My PhD research focus on understanding the dialectic process of the development encounter; how development interventions affect local communities and environments and on how interventions were appropriated and affected by local communities.

Empirically my project is rooted in Turkana County and the development projects which took place there in the 1970s and 1980s. Like the Maasai, the Turkana are a Nilotic people with a strong pastoral culture and identity.

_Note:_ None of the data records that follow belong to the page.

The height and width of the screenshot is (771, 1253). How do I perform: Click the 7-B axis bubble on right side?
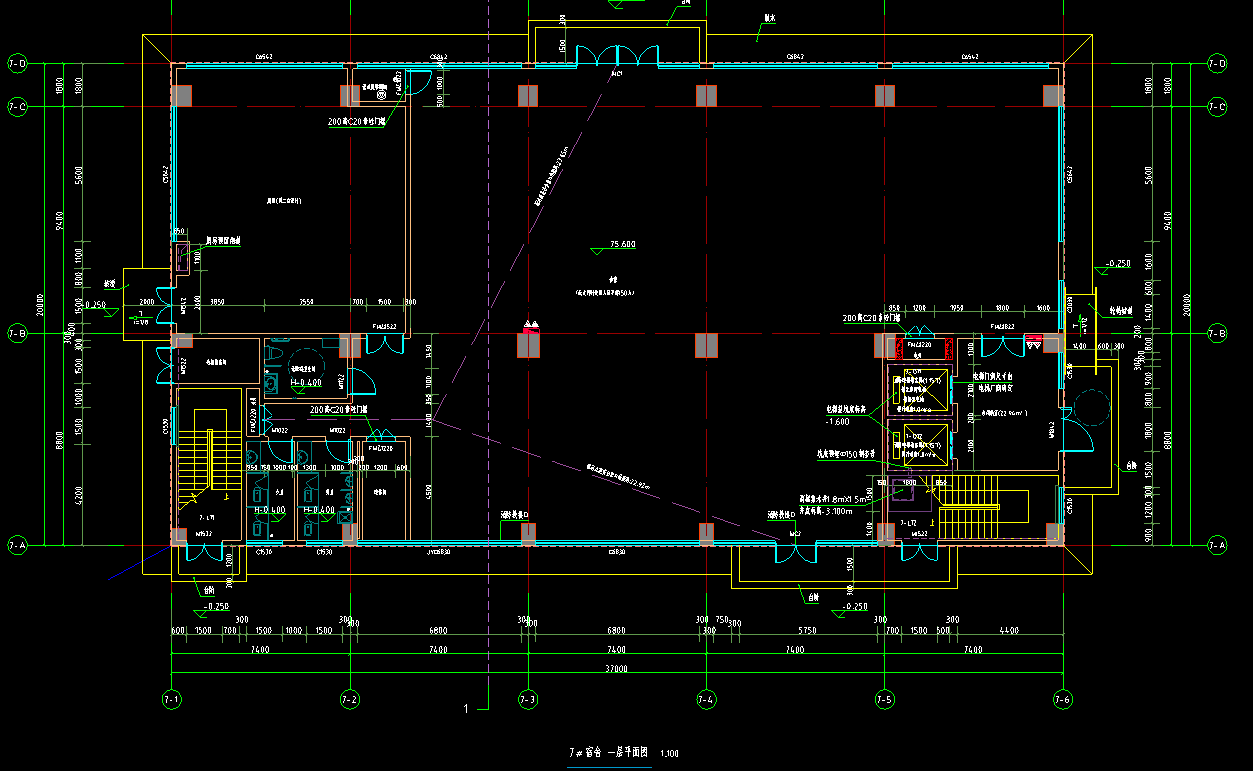[1216, 332]
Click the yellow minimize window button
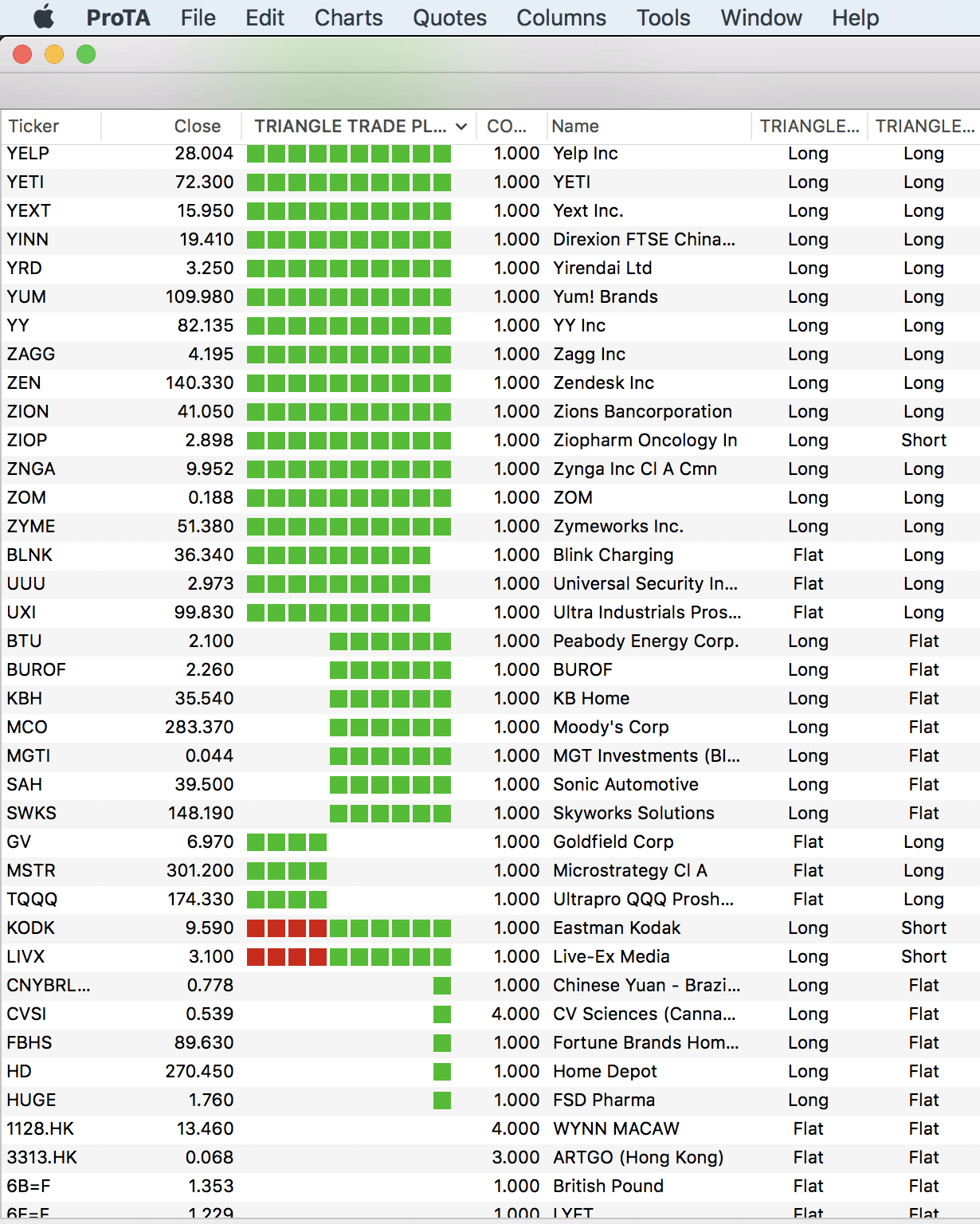980x1224 pixels. [54, 54]
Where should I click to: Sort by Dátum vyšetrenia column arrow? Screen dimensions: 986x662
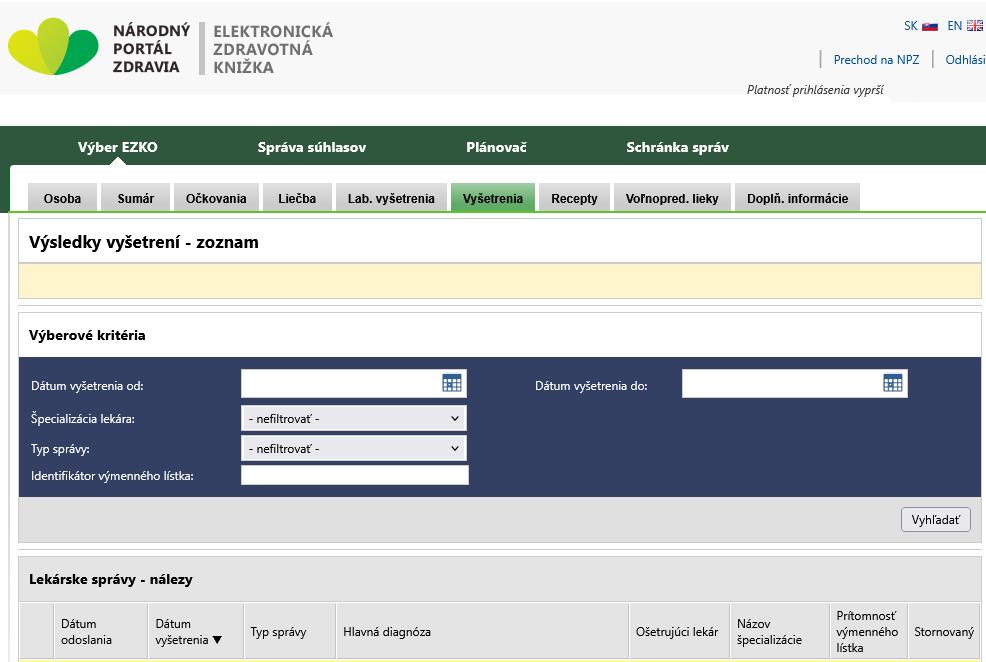pos(217,640)
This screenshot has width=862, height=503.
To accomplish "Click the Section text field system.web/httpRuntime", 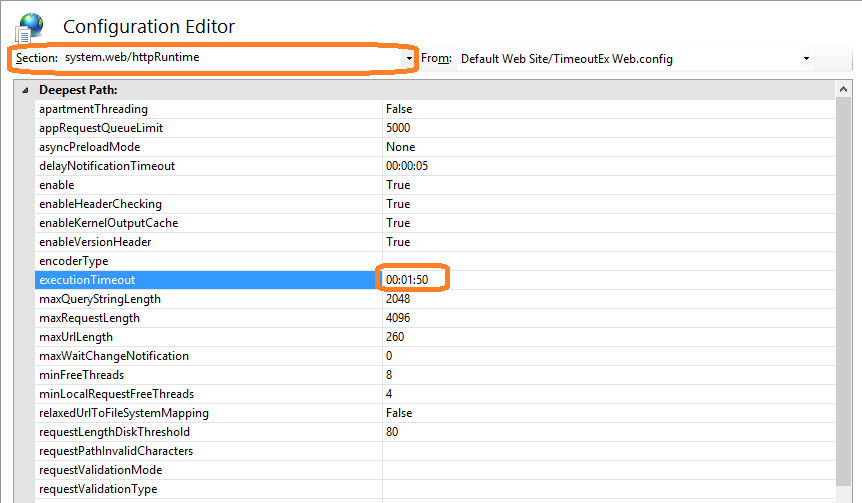I will click(230, 58).
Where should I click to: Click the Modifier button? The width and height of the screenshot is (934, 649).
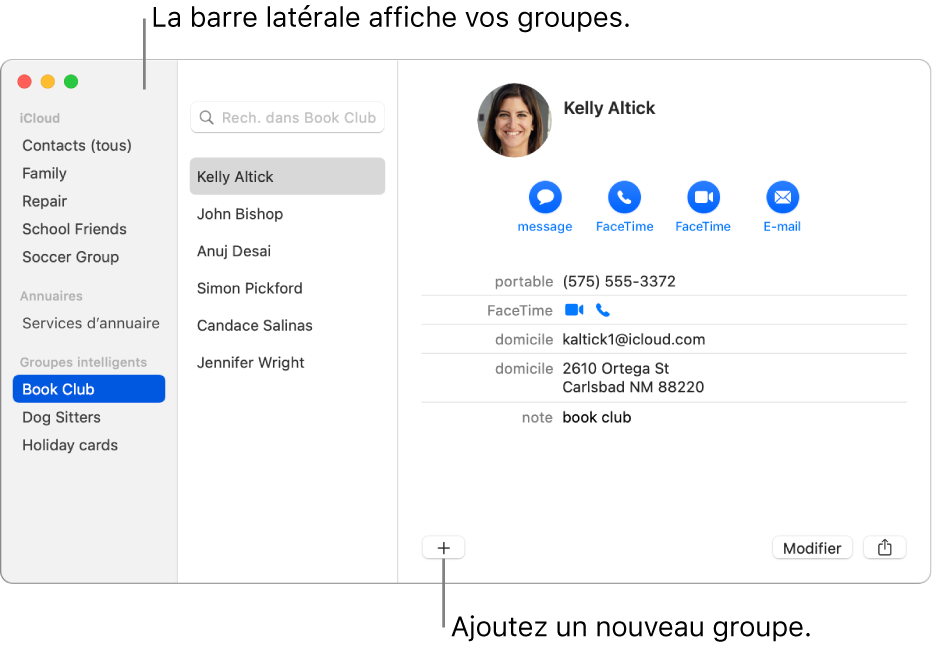point(812,547)
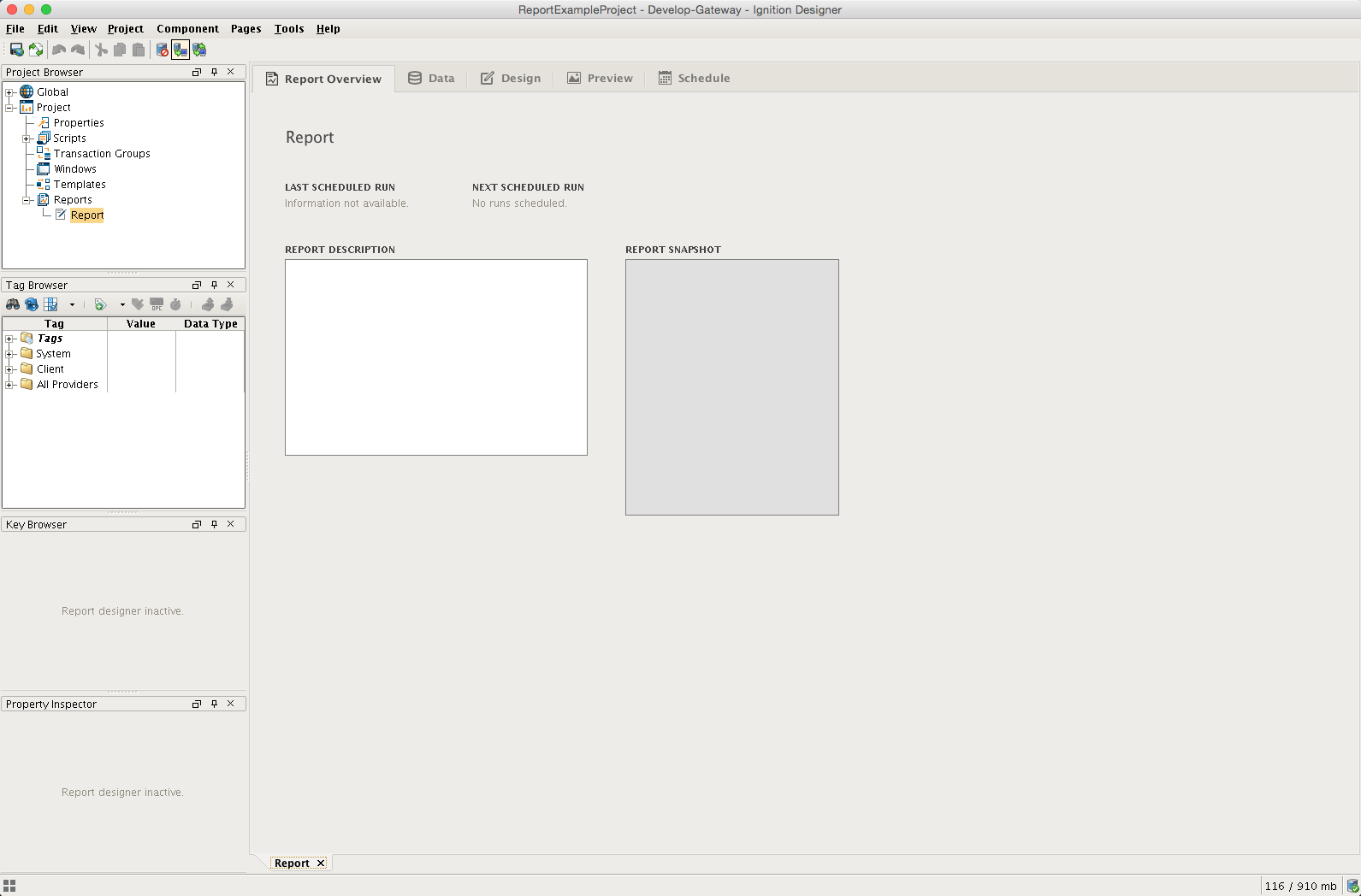This screenshot has height=896, width=1361.
Task: Close the Report bottom tab
Action: 321,864
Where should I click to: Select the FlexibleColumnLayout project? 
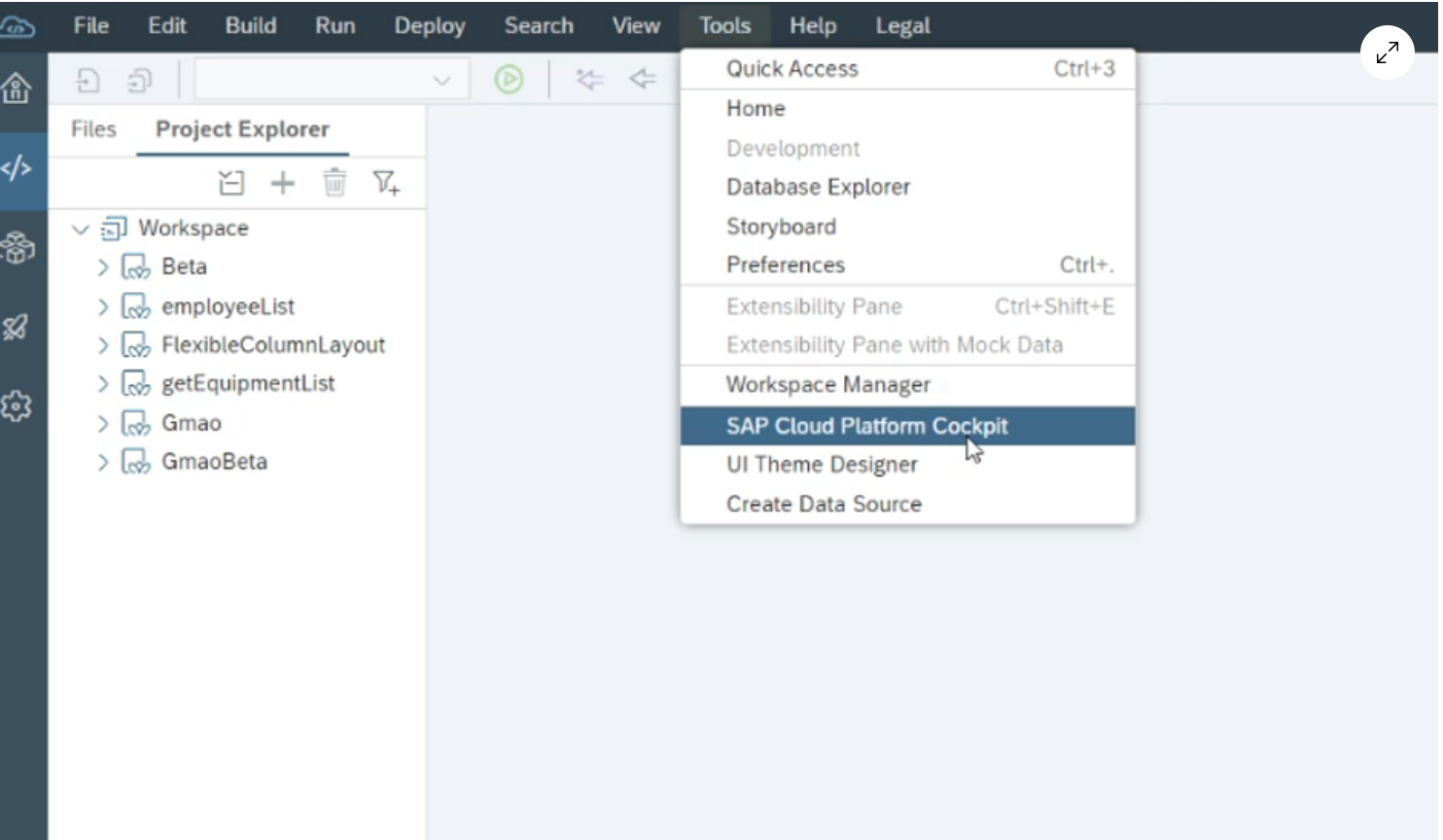coord(272,345)
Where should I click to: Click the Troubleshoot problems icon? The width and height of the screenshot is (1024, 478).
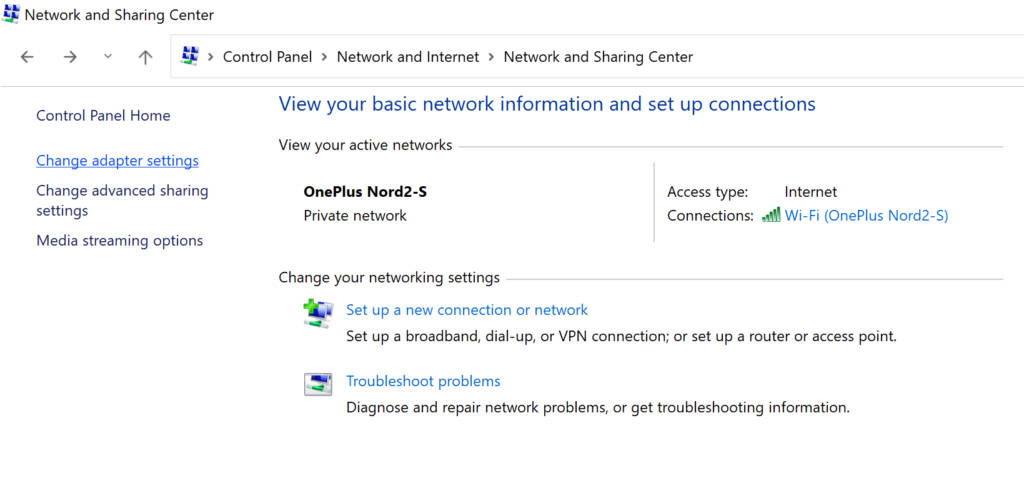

My investigation of Turkana responses to western development interventions, settlement and wider western influences can not only provide knowledge on the dynamics in Turkana; more generally it contributes to the understanding of how the nomadic pastoralists of the Rift Valley responded and responds to these phenomena. Understanding local responses and perspectives on development encounters, and the long lasting effects of these, will not only nuance and deepen the understanding for local cultures, ecologies, and histories, but also speak to approaches to local engagement and involvement in development efforts.

The cultural similarities and connectedness between the Maasai and Turkana provides an excellent opportunity for comparative studies and knowledge exchange. I am convinced that the MMSDI will benefit from the empirically grounded  knowledge gained in my project as basis for more comparative studies of the dynamics affecting the pastoral peoples in the Rift Valley.

Cooperation with Professor Jesse Njoka and PhD student Philemon Ong’ao Ng’asike, African Drylands Institute for Sustainability and the British Institute in East Africa. Research assistant Josephine Lochampa, undergraduate at Mount Kenya University.